Blowing agent is used to provide stable flotation foam, and the long-lasting stable foam can separate the coal. But it shouldn’t be so long that the bubble can’t burst, and post-treatment is needed.
Coal water slurry
The transportation problem has become one of the main difficulties in coal application. The slurry of fine coal with a solid content of more than 55% is difficult to transport with the commonly used slurry pump, because when the solid content of the system exceeds 5%, the water and solids tend to separate, thus in various areas of the pump transportation system Produce coal accumulation. In addition, the dehydration of the mud causes the pump transportation system to block and cause stagnation. Since water is the main contributor to the cost of transportation and processing operations, at the same time, during coal gasification, the evaporation device requires a lot of heat. Therefore, reducing the weight percentage of water in the cement slurry is an ideal solution envisaged.
People first investigate the influence of coal particle size on mud stability. Funk designed a coal-coal water slurry: the maximum content of coal is 75%, and the viscosity is less than 1000cps. This kind of mud can be transported in long distance pipelines and can be burnt directly without dehydration. It is prepared by a method in which the particle size and its distribution are controlled according to a certain particle size distribution formula. The particle size distribution formula is very useful for providing new coal billets. This kind of coal has a particle size distribution according to the formula given by Alred.

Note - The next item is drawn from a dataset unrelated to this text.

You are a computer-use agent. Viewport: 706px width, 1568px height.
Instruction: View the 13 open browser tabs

The coal/oil dispersion system is very useful for pipeline and tank truck transportation. It can be directly burned in oil burners without modifiers and is a basic step in the coal liquefaction process. In order to ensure that the more economical and practical coal/oil mixture, which is a partial substitute for fuel oil in boilers and heating furnaces, has satisfactory pumpability, storage and transportation and combustion characteristics, the stability is measured by periodic behavior. The proportion of the object to be evaluated.

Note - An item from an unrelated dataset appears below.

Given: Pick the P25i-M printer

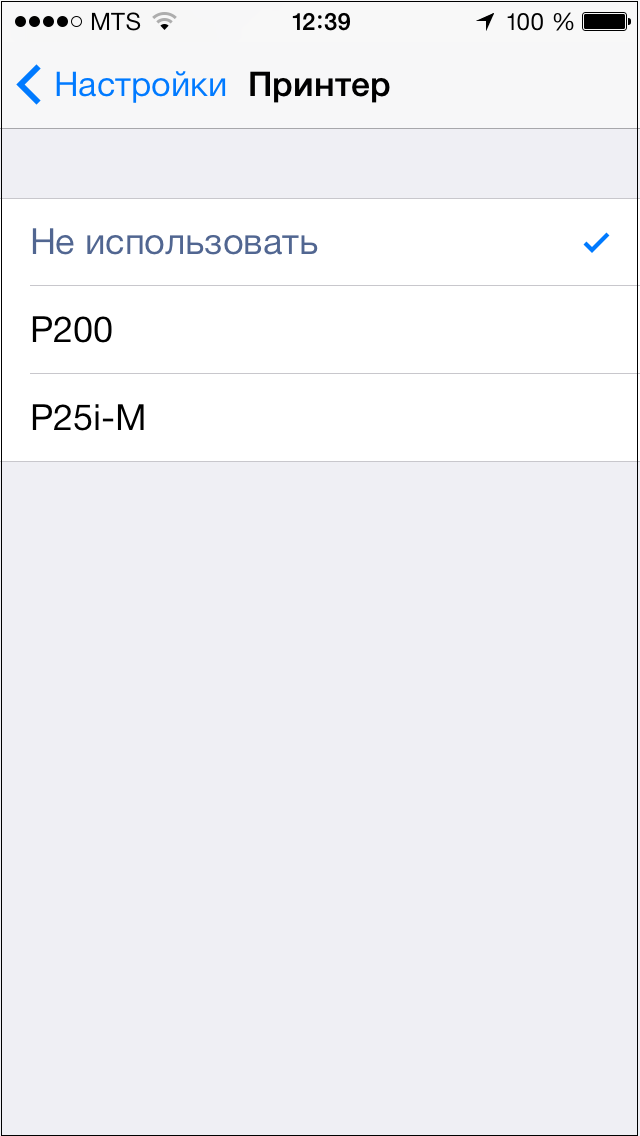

Many literatures have reports on COM stabilizers. They all show that as a large class of cationic surfactants, they are the most effective COM dispersants; experiments have shown that coal particles are combined by physical adsorption. The surface of coal must first be nucleophilic. For this reason, cationic surfactants are required for COM stabilization. The coordination configuration in which the ion pair with polar terminal functional groups is oriented to the electron-donating site on the coal matrix and the hydrocarbons extending outward at the end is also in line with the aforementioned concept of stabilization of the network in the COM. In recent years, under the guidance of these experimental results, the coal-water slurry technology has been widely used in domestic improved oil-fired boilers.
Demineralization of coal
Surfactants are also used in the pretreatment of coal to remove inorganic components and modify the coal to make it more suitable for reprocessing, such as liquefaction at low temperatures. In coal/cement slurry, eliminating ash can reduce energy loss and loss. Various processes for removing minerals from coal are discussed in references. For example, Liotta has developed a method of crushing and removing minerals at the same time. It is first treated with a tetravalent alkali solution, and then physically separated by any conventional separation technique based on the difference in the specific gravity of the two substances. 
Flotation of coal with hydrocarbon emulsion can reduce the ash content of coal. This method uses a latex prepared from a hydrocarbon oil, a hydrophobic W/0 emulsifier and a hydrophilic surfactant. The process does not use a large amount of polymer and produces high-yield low-ash coal.